> **Given entries**:

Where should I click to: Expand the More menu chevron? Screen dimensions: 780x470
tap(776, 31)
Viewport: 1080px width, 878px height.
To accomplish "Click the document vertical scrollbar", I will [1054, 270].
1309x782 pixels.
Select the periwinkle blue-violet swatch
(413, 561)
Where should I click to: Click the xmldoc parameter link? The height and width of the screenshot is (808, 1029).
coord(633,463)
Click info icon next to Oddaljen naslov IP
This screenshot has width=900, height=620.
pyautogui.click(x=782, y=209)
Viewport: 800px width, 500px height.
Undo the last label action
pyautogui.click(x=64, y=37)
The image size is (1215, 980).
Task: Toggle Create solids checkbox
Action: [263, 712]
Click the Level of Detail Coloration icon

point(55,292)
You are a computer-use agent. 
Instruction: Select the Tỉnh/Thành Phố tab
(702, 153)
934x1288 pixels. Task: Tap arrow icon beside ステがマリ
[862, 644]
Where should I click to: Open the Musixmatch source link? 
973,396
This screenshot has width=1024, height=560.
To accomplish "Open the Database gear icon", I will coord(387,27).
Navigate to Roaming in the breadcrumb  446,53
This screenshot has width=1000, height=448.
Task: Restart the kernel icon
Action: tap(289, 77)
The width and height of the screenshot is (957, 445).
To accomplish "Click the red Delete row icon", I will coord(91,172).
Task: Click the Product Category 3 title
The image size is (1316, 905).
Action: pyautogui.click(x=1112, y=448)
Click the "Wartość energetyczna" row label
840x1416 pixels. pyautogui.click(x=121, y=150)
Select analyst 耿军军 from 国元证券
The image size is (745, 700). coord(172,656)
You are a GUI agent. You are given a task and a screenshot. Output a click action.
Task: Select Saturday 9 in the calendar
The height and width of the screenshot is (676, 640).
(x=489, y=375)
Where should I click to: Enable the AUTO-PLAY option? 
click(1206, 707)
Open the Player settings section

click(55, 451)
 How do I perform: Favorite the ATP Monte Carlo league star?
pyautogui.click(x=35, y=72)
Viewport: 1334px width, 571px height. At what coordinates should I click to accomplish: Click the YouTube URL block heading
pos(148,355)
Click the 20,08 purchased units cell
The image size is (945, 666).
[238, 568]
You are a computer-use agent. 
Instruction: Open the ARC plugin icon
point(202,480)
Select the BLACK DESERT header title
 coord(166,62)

> **Aim of the exercise**: Please retype the stretch of the records from the line that contains "1309x782 pixels." through the line that contains "pyautogui.click(x=782, y=209)", with both lines included.

> **Reply**:
1309x782 pixels.
Select the periwinkle blue-violet swatch
(413, 561)
Where should I click to: Click the xmldoc parameter link? The height and width of the screenshot is (808, 1029).
coord(633,463)
Click info icon next to Oddaljen naslov IP
This screenshot has width=900, height=620.
pyautogui.click(x=782, y=209)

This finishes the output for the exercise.